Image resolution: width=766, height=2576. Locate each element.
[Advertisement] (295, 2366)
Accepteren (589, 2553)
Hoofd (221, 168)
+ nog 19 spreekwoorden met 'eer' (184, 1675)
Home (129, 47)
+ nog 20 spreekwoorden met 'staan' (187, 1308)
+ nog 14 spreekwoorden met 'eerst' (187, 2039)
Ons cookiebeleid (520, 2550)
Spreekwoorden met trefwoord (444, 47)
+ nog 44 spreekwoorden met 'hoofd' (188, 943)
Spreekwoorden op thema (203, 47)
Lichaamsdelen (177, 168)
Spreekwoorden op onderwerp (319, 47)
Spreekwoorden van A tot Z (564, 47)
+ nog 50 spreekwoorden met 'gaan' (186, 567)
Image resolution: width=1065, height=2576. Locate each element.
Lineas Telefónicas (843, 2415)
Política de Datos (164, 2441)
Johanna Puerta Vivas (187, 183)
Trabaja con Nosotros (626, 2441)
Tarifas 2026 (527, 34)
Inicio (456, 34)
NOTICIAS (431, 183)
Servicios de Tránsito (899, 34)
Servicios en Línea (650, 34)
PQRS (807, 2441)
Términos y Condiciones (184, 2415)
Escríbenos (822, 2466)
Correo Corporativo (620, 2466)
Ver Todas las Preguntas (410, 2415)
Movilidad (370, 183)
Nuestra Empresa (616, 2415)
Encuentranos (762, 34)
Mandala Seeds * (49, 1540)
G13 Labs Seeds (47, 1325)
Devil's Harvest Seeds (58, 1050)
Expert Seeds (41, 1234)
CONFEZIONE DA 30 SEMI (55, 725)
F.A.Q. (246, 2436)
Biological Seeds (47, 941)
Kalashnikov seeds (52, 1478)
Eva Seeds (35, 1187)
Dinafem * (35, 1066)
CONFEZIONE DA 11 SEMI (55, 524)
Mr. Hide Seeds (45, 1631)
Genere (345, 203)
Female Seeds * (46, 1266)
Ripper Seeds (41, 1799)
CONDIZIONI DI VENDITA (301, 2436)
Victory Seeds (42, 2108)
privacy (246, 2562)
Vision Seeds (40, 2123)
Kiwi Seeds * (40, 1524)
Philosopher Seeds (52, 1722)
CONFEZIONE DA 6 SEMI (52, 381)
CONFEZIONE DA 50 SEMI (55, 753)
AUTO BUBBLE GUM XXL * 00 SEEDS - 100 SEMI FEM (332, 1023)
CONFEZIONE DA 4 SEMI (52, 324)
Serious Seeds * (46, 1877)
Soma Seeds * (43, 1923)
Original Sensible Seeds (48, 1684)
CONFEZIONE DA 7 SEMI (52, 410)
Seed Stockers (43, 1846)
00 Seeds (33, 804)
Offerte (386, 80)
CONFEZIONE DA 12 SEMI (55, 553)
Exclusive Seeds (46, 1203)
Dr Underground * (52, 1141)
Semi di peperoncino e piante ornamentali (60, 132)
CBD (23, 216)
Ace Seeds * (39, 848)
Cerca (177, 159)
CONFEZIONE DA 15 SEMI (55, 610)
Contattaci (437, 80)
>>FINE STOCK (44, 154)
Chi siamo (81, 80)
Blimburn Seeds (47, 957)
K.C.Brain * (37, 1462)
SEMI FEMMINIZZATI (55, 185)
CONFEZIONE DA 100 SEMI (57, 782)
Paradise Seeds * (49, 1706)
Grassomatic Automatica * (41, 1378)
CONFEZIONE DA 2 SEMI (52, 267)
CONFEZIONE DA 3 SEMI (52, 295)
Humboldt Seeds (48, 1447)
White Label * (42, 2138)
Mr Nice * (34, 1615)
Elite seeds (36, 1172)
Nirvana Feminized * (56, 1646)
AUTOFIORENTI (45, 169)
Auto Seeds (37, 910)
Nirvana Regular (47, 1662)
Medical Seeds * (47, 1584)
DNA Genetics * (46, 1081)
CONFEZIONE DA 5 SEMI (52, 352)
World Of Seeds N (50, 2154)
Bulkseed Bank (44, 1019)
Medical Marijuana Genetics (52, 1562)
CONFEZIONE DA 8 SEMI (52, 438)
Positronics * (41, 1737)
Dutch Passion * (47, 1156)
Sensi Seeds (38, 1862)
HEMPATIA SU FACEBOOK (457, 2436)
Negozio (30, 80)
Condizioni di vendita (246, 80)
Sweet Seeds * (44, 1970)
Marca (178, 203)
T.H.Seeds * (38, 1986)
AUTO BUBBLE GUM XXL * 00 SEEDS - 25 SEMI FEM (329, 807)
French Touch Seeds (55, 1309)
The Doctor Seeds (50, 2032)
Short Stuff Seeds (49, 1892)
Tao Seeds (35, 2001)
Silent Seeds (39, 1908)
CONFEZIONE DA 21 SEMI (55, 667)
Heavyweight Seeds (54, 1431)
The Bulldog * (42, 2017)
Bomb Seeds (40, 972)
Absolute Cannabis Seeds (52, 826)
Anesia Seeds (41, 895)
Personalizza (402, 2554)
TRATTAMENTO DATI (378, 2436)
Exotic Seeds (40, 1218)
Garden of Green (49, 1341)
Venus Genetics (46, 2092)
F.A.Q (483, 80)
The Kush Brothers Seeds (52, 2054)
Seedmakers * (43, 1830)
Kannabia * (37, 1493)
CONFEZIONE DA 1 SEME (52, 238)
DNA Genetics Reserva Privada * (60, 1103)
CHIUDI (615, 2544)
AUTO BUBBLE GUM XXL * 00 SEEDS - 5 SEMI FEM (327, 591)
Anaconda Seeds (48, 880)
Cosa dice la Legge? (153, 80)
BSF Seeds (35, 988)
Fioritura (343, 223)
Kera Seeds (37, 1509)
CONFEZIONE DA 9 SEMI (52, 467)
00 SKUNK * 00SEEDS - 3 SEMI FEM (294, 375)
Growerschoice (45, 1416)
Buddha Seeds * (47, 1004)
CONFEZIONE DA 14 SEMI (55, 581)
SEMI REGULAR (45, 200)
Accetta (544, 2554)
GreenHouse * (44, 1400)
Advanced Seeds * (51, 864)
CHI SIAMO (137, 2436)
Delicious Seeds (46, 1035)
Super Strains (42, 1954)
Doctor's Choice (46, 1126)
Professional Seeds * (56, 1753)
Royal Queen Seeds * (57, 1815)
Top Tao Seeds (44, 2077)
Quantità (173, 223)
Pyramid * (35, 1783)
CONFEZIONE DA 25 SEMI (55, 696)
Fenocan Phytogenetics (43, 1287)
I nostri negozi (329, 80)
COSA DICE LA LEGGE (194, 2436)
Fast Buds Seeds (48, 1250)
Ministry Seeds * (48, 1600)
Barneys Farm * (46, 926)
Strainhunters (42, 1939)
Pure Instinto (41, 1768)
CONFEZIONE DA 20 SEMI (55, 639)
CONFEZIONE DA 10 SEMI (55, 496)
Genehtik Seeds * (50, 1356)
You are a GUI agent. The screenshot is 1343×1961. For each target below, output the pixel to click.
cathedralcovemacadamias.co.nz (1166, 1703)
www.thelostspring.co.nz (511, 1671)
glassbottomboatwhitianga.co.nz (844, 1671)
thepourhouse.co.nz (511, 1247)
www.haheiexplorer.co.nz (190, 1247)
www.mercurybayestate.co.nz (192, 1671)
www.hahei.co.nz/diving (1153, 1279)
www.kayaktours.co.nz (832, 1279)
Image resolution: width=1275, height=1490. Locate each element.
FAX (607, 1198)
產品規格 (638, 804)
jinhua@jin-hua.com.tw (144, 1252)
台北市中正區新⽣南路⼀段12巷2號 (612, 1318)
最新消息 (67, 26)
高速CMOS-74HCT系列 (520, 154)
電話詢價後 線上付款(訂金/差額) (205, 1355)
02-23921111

****

> [WORK TO DO]
Reproduce all of the items above, replacing "Image resolution" with "Screen size" wherever it occurs and leaving everything else unchanged.

> [RESPONSE]
Screen size: width=766, height=2576. Locate each element.
[Advertisement] (295, 2366)
Accepteren (589, 2553)
Hoofd (221, 168)
+ nog 19 spreekwoorden met 'eer' (184, 1675)
Home (129, 47)
+ nog 20 spreekwoorden met 'staan' (187, 1308)
+ nog 14 spreekwoorden met 'eerst' (187, 2039)
Ons cookiebeleid (520, 2550)
Spreekwoorden met trefwoord (444, 47)
+ nog 44 spreekwoorden met 'hoofd' (188, 943)
Spreekwoorden op thema (203, 47)
Lichaamsdelen (177, 168)
Spreekwoorden op onderwerp (319, 47)
Spreekwoorden van A tot Z (564, 47)
+ nog 50 spreekwoorden met 'gaan' (186, 567)
Screen size: width=1065, height=2576. Locate each element.
Lineas Telefónicas (843, 2415)
Política de Datos (164, 2441)
Johanna Puerta Vivas (187, 183)
Trabaja con Nosotros (626, 2441)
Tarifas 2026 (527, 34)
Inicio (456, 34)
NOTICIAS (431, 183)
Servicios de Tránsito (899, 34)
Servicios en Línea (650, 34)
PQRS (807, 2441)
Términos y Condiciones (184, 2415)
Escríbenos (822, 2466)
Correo Corporativo (620, 2466)
Ver Todas las Preguntas (410, 2415)
Movilidad (370, 183)
Nuestra Empresa (616, 2415)
Encuentranos (762, 34)
Mandala Seeds * (49, 1540)
G13 Labs Seeds (47, 1325)
Devil's Harvest Seeds (58, 1050)
Expert Seeds (41, 1234)
CONFEZIONE DA 30 SEMI (55, 725)
F.A.Q. (246, 2436)
Biological Seeds (47, 941)
Kalashnikov seeds (52, 1478)
Eva Seeds (35, 1187)
Dinafem * (35, 1066)
CONFEZIONE DA 11 SEMI (55, 524)
Mr. Hide Seeds (45, 1631)
Genere (345, 203)
Female Seeds * (46, 1266)
Ripper Seeds (41, 1799)
CONDIZIONI DI VENDITA (301, 2436)
Victory Seeds (42, 2108)
privacy (246, 2562)
Vision Seeds (40, 2123)
Kiwi Seeds * (40, 1524)
Philosopher Seeds (52, 1722)
CONFEZIONE DA 6 SEMI (52, 381)
CONFEZIONE DA 50 SEMI (55, 753)
AUTO BUBBLE GUM XXL * 00 SEEDS - 100 SEMI FEM (332, 1023)
CONFEZIONE DA 4 SEMI (52, 324)
Serious Seeds * (46, 1877)
Soma Seeds * (43, 1923)
Original Sensible Seeds (48, 1684)
CONFEZIONE DA 7 SEMI (52, 410)
Seed Stockers (43, 1846)
00 Seeds (33, 804)
Offerte (386, 80)
CONFEZIONE DA 12 SEMI (55, 553)
Exclusive Seeds (46, 1203)
Dr Underground * (52, 1141)
Semi di peperoncino e piante ornamentali (60, 132)
CBD (23, 216)
Ace Seeds * (39, 848)
Cerca (177, 159)
CONFEZIONE DA 15 SEMI (55, 610)
Contattaci (437, 80)
>>FINE STOCK (44, 154)
Chi siamo (81, 80)
Blimburn Seeds (47, 957)
K.C.Brain * (37, 1462)
SEMI FEMMINIZZATI (55, 185)
CONFEZIONE DA 100 SEMI (57, 782)
Paradise Seeds * (49, 1706)
Grassomatic Automatica * (41, 1378)
CONFEZIONE DA 2 SEMI (52, 267)
CONFEZIONE DA 3 SEMI (52, 295)
Humboldt Seeds (48, 1447)
White Label * (42, 2138)
Mr Nice * (34, 1615)
Elite seeds (36, 1172)
Nirvana Feminized * (56, 1646)
AUTOFIORENTI (45, 169)
Auto Seeds (37, 910)
Nirvana Regular (47, 1662)
Medical Seeds * (47, 1584)
DNA Genetics * (46, 1081)
CONFEZIONE DA 5 SEMI (52, 352)
World Of Seeds N (50, 2154)
Bulkseed Bank (44, 1019)
Medical Marijuana Genetics (52, 1562)
CONFEZIONE DA 8 SEMI (52, 438)
Positronics * (41, 1737)
Dutch Passion * (47, 1156)
Sensi Seeds (38, 1862)
HEMPATIA SU FACEBOOK (457, 2436)
Negozio (30, 80)
Condizioni di vendita (246, 80)
Sweet Seeds * (44, 1970)
Marca (178, 203)
T.H.Seeds * (38, 1986)
AUTO BUBBLE GUM XXL * 00 SEEDS - 25 SEMI FEM (329, 807)
French Touch Seeds (55, 1309)
The Doctor Seeds (50, 2032)
Short Stuff Seeds (49, 1892)
Tao Seeds (35, 2001)
Silent Seeds (39, 1908)
CONFEZIONE DA 21 SEMI (55, 667)
Heavyweight Seeds (54, 1431)
The Bulldog * (42, 2017)
Bomb Seeds (40, 972)
Absolute Cannabis Seeds (52, 826)
Anesia Seeds (41, 895)
Personalizza (402, 2554)
TRATTAMENTO DATI (378, 2436)
Exotic Seeds (40, 1218)
Garden of Green (49, 1341)
Venus Genetics (46, 2092)
F.A.Q (483, 80)
The Kush Brothers Seeds (52, 2054)
Seedmakers * (43, 1830)
Kannabia * (37, 1493)
CONFEZIONE DA 1 SEME (52, 238)
DNA Genetics Reserva Privada * (60, 1103)
CHIUDI (615, 2544)
AUTO BUBBLE GUM XXL * 00 SEEDS - 5 SEMI FEM (327, 591)
Anaconda Seeds (48, 880)
Cosa dice la Legge? (153, 80)
BSF Seeds (35, 988)
Fioritura (343, 223)
Kera Seeds (37, 1509)
CONFEZIONE DA 9 SEMI (52, 467)
00 SKUNK * 00SEEDS - 3 SEMI FEM (294, 375)
Growerschoice (45, 1416)
Buddha Seeds * (47, 1004)
CONFEZIONE DA 14 SEMI (55, 581)
SEMI REGULAR (45, 200)
Accetta (544, 2554)
GreenHouse * (44, 1400)
Advanced Seeds * (51, 864)
CHI SIAMO (137, 2436)
Delicious Seeds (46, 1035)
Super Strains (42, 1954)
Doctor's Choice (46, 1126)
Professional Seeds * (56, 1753)
Royal Queen Seeds * (57, 1815)
Top Tao Seeds (44, 2077)
Quantità (173, 223)
Pyramid * (35, 1783)
CONFEZIONE DA 25 SEMI (55, 696)
Fenocan Phytogenetics (43, 1287)
I nostri negozi (329, 80)
COSA DICE LA LEGGE (194, 2436)
Fast Buds Seeds (48, 1250)
Ministry Seeds * (48, 1600)
Barneys Farm * (46, 926)
Strainhunters (42, 1939)
Pure Instinto (41, 1768)
CONFEZIONE DA 20 SEMI (55, 639)
CONFEZIONE DA 10 SEMI (55, 496)
Genehtik Seeds * (50, 1356)
You are a GUI agent. The screenshot is 1343×1961. For each target below, output the pixel to click.
cathedralcovemacadamias.co.nz (1166, 1703)
www.thelostspring.co.nz (511, 1671)
glassbottomboatwhitianga.co.nz (844, 1671)
thepourhouse.co.nz (511, 1247)
www.haheiexplorer.co.nz (190, 1247)
www.mercurybayestate.co.nz (192, 1671)
www.hahei.co.nz/diving (1153, 1279)
www.kayaktours.co.nz (832, 1279)
Screen size: width=1275, height=1490. Locate each element.
FAX (607, 1198)
產品規格 (638, 804)
jinhua@jin-hua.com.tw (144, 1252)
台北市中正區新⽣南路⼀段12巷2號 (612, 1318)
最新消息 (67, 26)
高速CMOS-74HCT系列 (520, 154)
電話詢價後 線上付款(訂金/差額) (205, 1355)
02-23921111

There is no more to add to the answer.